By Margaret McClain
Divya Arya, a multimedia correspondent with BBC focusing on India, discussed the effects gender and violence has had on reporting of gender violence in our COMM class Monday. Specifically, Ms. Arya argued the prevalence of Indian sexual abuse and how these events alter the international image of Indian women. A central focus of Arya’s discussion is the dangers the single story western media created concerning Indian gender violence. Western broadcasting gaze has focused on gender violence, particularly after the 2012 Delhi gang rape, which became international news and drew protests from around the world. Since this, Western media continues to focus on gender violence particularly in cases of group rapes, honor killings, or homicides after an alleged rape. The linkage of Indian women with gendered violence has altered the image of Indian women internationally and has casts Indian women as victims of “an oppressive culture”.
Divya’s own reports show her efforts to combat the single story.
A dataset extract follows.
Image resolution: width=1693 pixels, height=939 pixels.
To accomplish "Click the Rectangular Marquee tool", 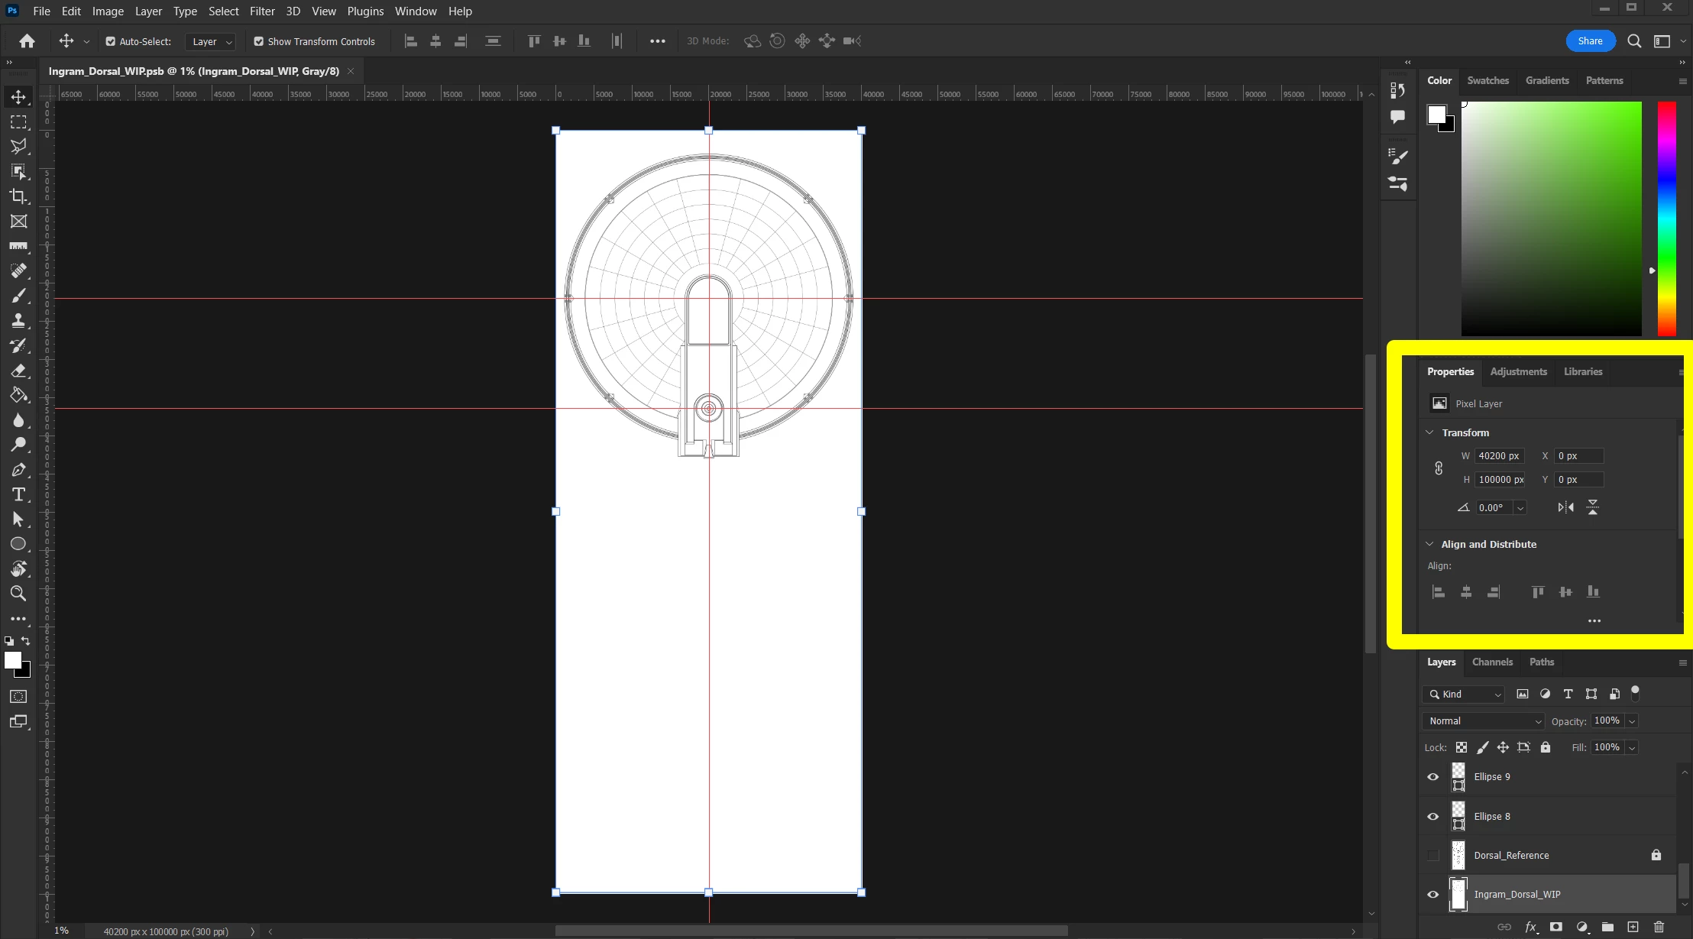I will pyautogui.click(x=18, y=122).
Arya’s India’s Long, Dark and Dangerous Walk to the Toilet and Why are Indian women being attacked on social media? highlight the reality Indian women face whether from how Indian women deal with social media to how women tackle the dangers of using the bathroom. Her discussion focused on the need for more stories in the media concerning positive images of Indian women, and how empowerment is central to this. She noted that the lack of empowerment within Mizoram has negatively impacted the women there after showing the class a BBC video on the area.
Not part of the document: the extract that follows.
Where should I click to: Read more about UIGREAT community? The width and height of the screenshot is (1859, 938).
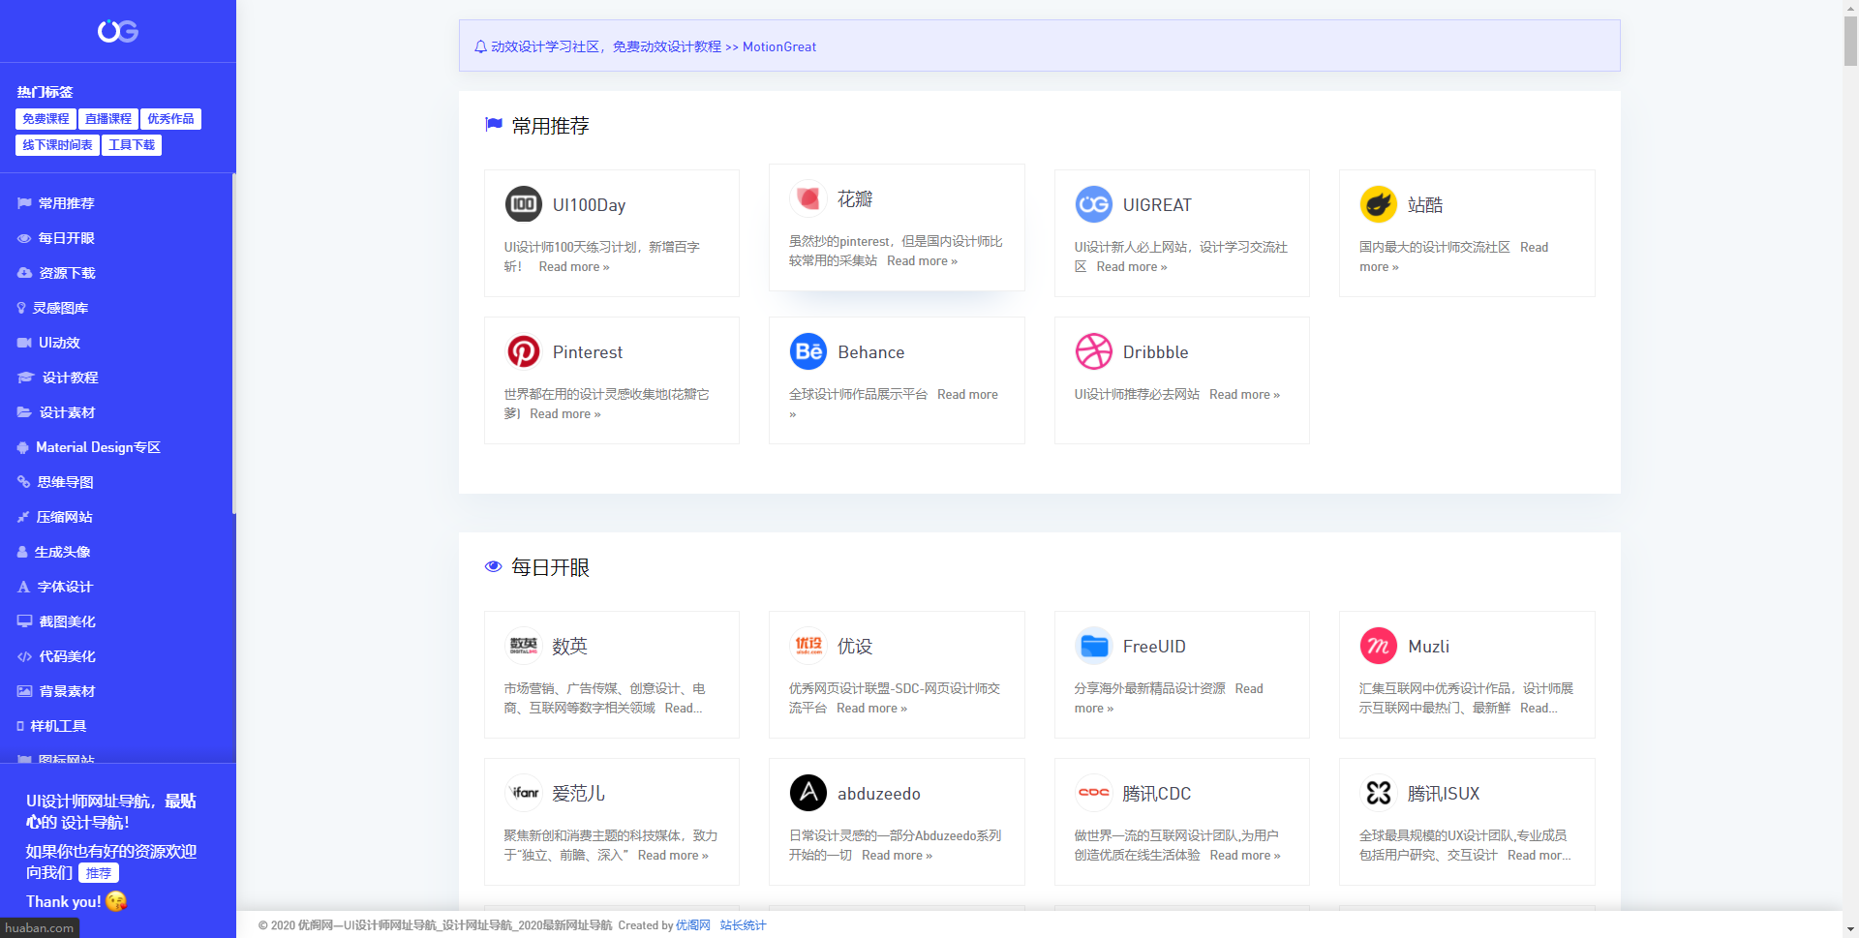coord(1132,266)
A key focus of her discussion is the differences in news coverage between Indian media and Western media, specifically on how sex is reported. She compared cases of sexual abuse in both the United States and India and how the resulting media coverage varied between the two. India’s broadcasting focused considerably less on stories of sex-related stories as compared to the United States. The United States has a fascination with sex, seen in the case of the Sayreville hazing incident. Western media tends to be more biased towards alleged perpetrators, particular in cases involving minors. Recently, the coverage focuses on how perpetrators have had their lives ruined by media coverage or the rape allegation itself. She warns against further coverage of sexual abuse in this manner for fear of creating yet another single story.
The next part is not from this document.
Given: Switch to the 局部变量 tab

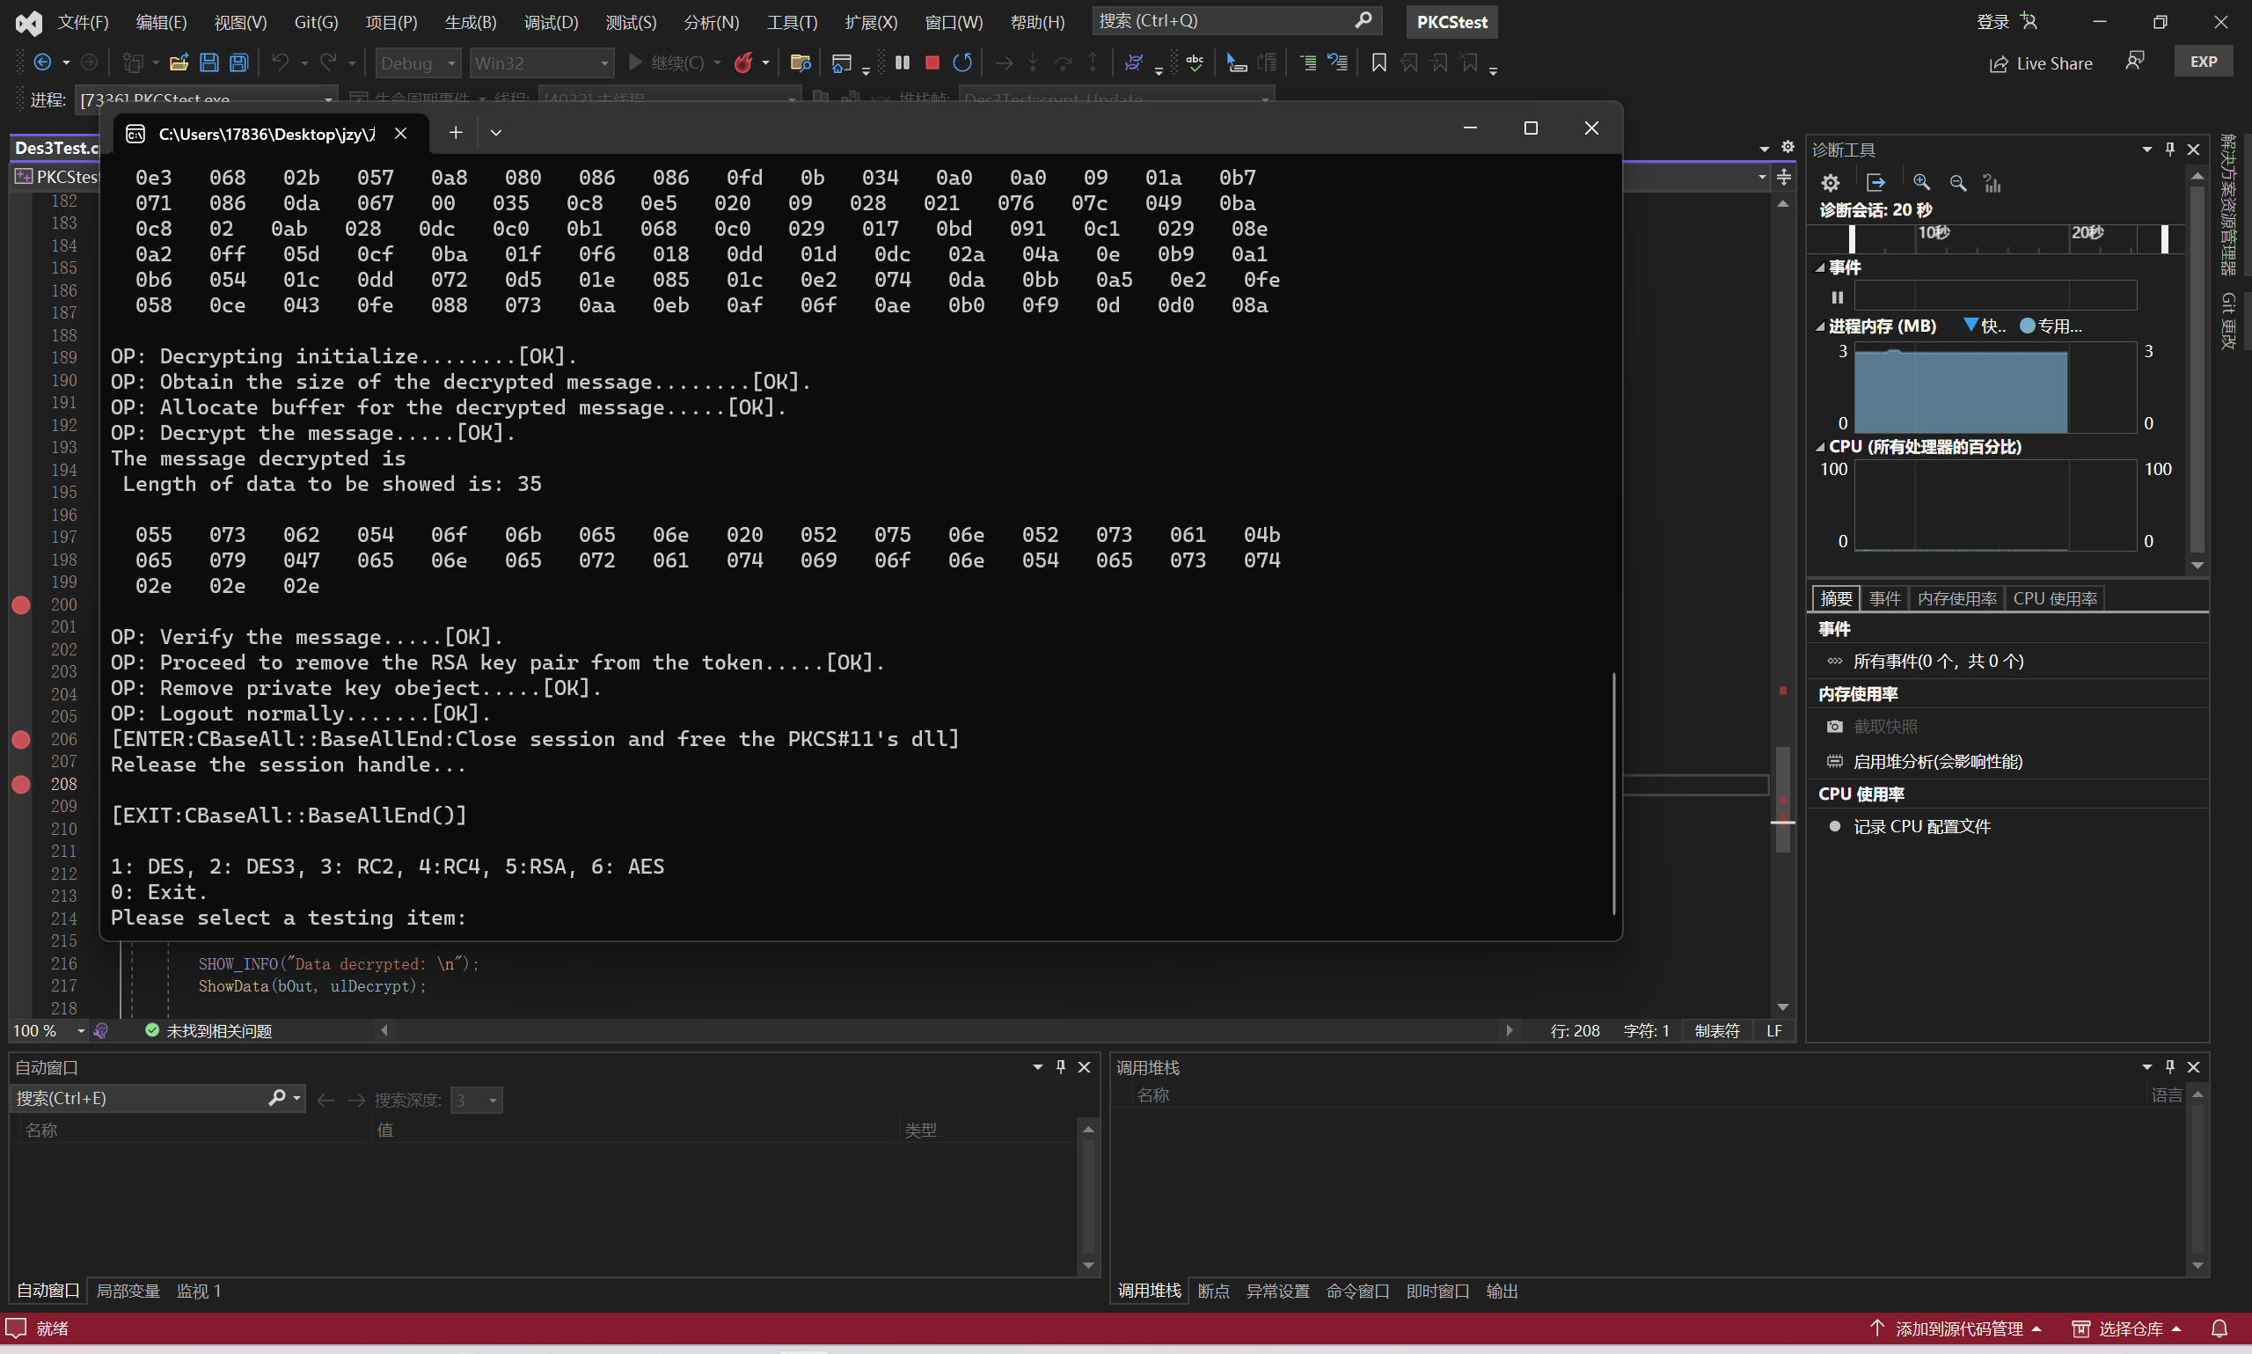Looking at the screenshot, I should [x=128, y=1290].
Ms. Arya has challenged single stories working for the BBC as a correspondent for the past seven years reporting for both a domestic and international audience. She shared her tips with our class when it came to reporting in multimedia formats, such as how context in news reports changes based on the audience. She addressed that stories aimed at an international audience need more context and more attention to details such as the addition of geography, language, and cultural norms. Comparatively, she pointed out how useful connectivity is for reporters. While discussing a previous piece on homeless people in Delhi she discussed how living the experience created a richer story and created further connections between her and the story. Currently, Divya has accepted a Knight Wallace Fellowship at the University of Michigan where she continues her work researching media coverage of gendered violence.